## Exercise instructions
Where the records below have a line with "image", that line is to be copied.

[Data]

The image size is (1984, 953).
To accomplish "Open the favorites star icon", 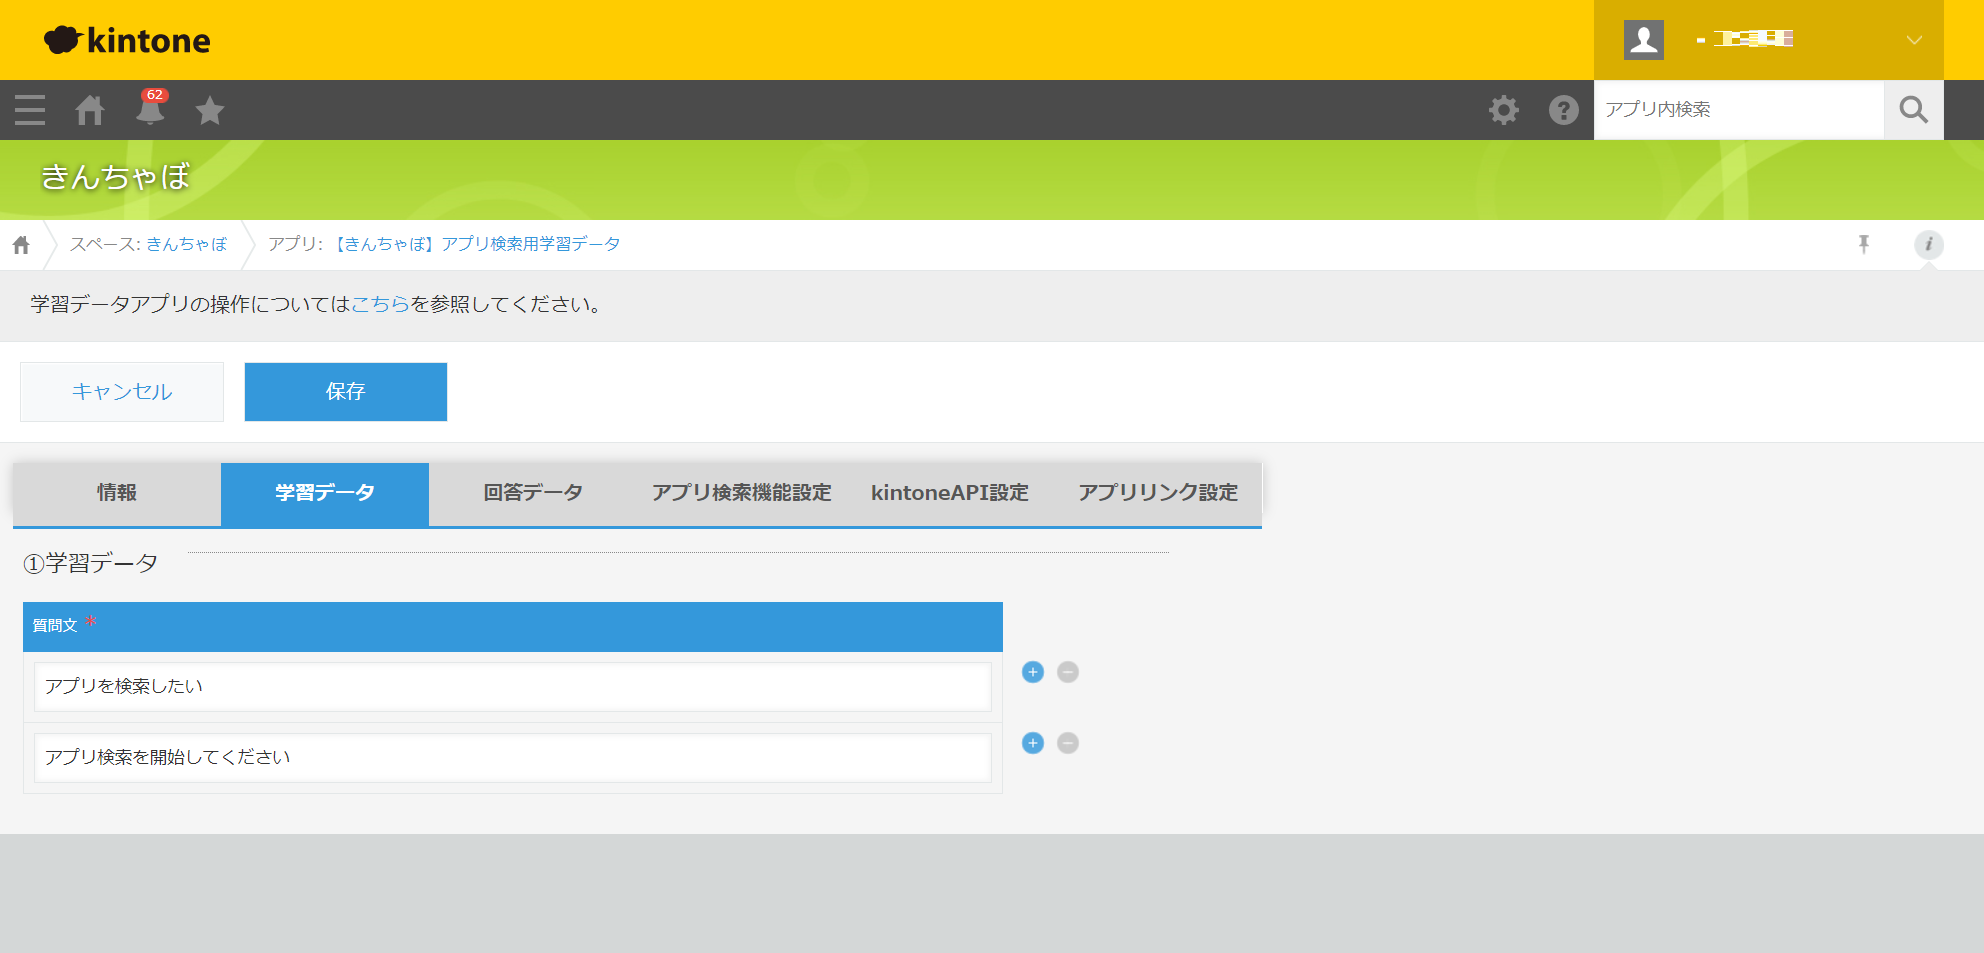I will pyautogui.click(x=210, y=110).
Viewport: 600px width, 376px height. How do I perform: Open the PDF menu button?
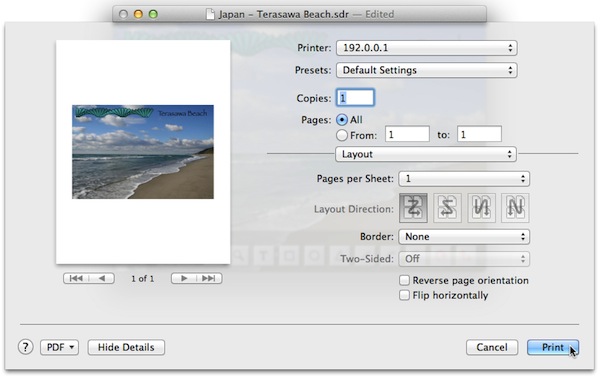(59, 347)
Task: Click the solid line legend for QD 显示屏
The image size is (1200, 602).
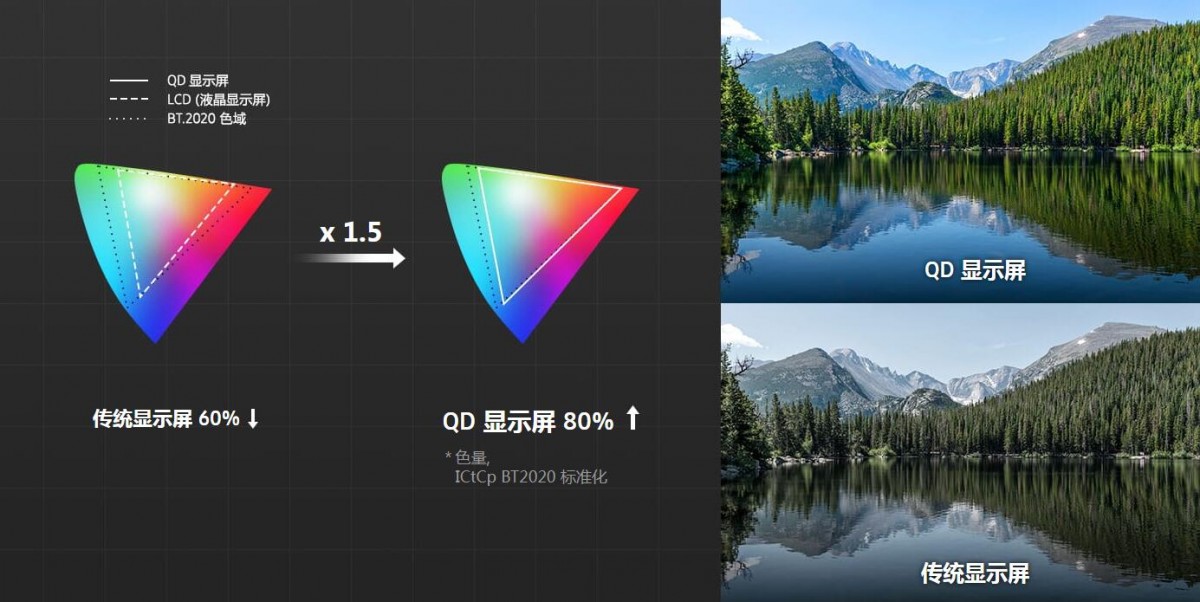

[/Data]

## Result of the exercise
The image size is (1984, 953).
The image size is (1200, 602).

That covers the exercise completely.